Cogió una de las sopas instantáneas de mi madre y se dedicó a leer las instrucciones apoyada en la encimera. Llevaba una de esas camisetas que se atan al cuello y son tan cortas que dejan el ombligo a la vista. Aparté la mirada y carraspeé.
—Ya he preparado la comida.
—Gracias, pero prefiero esto.
—Ni siquiera te he dicho qué es.
—Prefiero esto a cualquier otra cosa.
Nos taladramos mutuamente con la mirada.
—Como quieras. —Abrí la nevera, cogí mi comida y me fui al salón. Ya no hablamos más.
Ni ese día, ni el martes ni el miércoles.
Al principio intenté sacar algún tema de conversación mientras nos perdíamos entre las olas al amanecer. De vuelta en casa, cogía una manzana de la nevera, se la guardaba en la mochila y se iba al instituto en su bicicleta.
Yo me debatía entre exigir una explicación o dejarlo correr, porque por primera vez en mucho tiempo Leah parecía muy entera, muy despierta. No estaba seguro de qué significaba, pero el resto del tiempo estaba centrada en sus cosas.
Hacía los deberes a media tarde, a veces a mi lado en el escritorio, o bien sentada en el suelo del salón o tumbada en su cama. Después mataba las horas con los auriculares puestos o pintando un rato. Sobre todo, pintaba para ella misma, en un cuaderno que llevaba debajo del brazo a menudo, a buen recaudo, como si no quisiese dejarlo por ahí y que yo lo viese.
Y eso me jodía la vida.
Me jodía que me negase su magia, las emociones que plasmaba, los secretos enredados en su cabeza. Sabía que no tenía derecho a estar molesto, pero no podía mantener bajo control ese resentimiento. Egoístamente, quería que las cosas fuesen como antes, pero ya nunca podrían serlo porque ella mudaba de piel cada mes ante mis ojos, creciendo y eligiendo sus propios caminos.
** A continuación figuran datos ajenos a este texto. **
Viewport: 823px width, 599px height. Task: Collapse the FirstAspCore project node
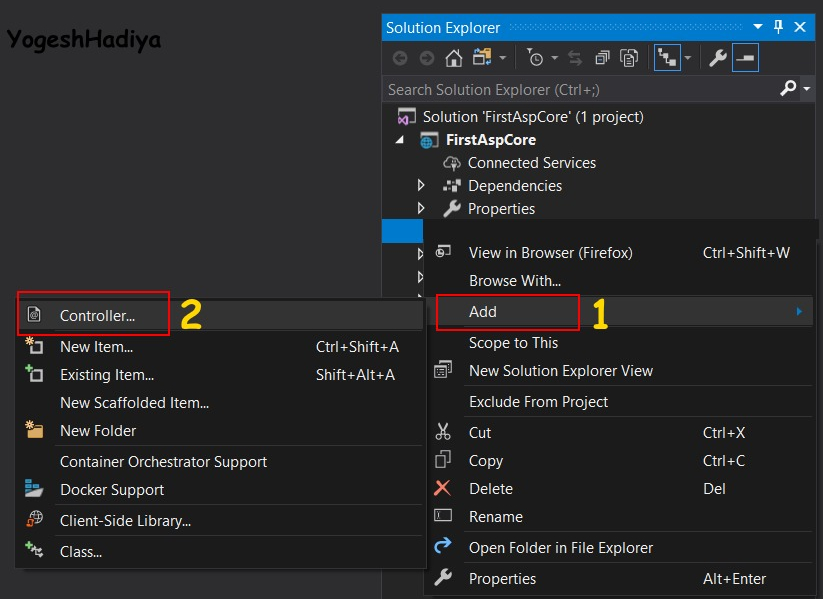pos(401,140)
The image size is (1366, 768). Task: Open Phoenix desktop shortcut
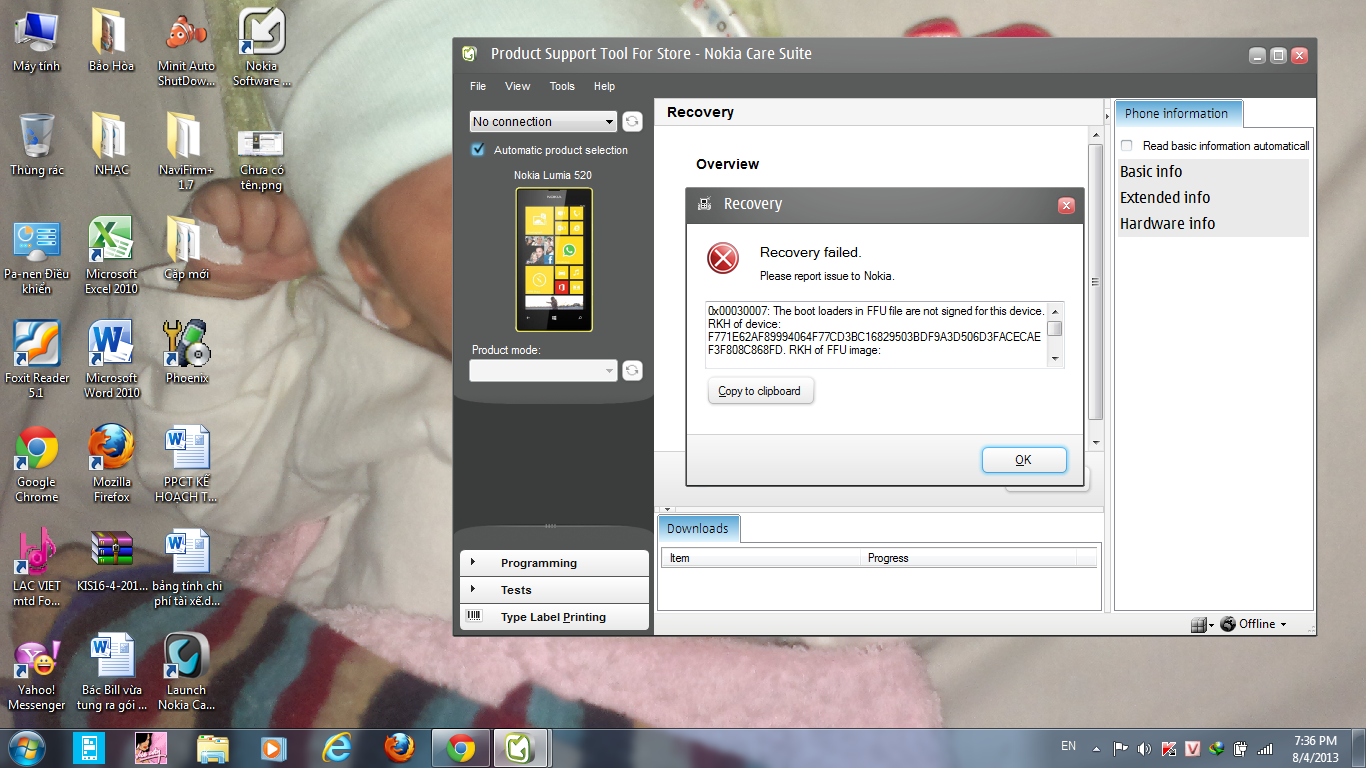[186, 347]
Cuando llegó el viernes, estaba tan frustrado que no podía ni concentrarme en el libro que leía mientras los grillos cantaban en mitad de la noche.
Leah apareció en la terraza. Llevaba un vestido azul claro muy sencillo, pero que marcaba todas y cada una de las curvas de su cuerpo, y unas sandalias de colores a juego con unos pendientes. Los labios con un poco de color y sombra de ojos negra. Creo que nunca la había visto así, tan... diferente, tan... mujer. O no me había fijado antes. Y maldita la hora en la que empecé a hacerlo, porque tenía algo adictivo. Ese misterio. Esa parte emocional. Lo imprevisible. Ella, a secas.
—He quedado con Blair, no llegaré tarde.
—Eh, quieta ahí. —Me puse en pie antes de que ella se diese la vuelta
—. ¿Por qué no me lo has dicho antes?, ¿no has pensado que a mí también me apetecería salir un rato?
—¿Y qué te lo impedía? —replicó.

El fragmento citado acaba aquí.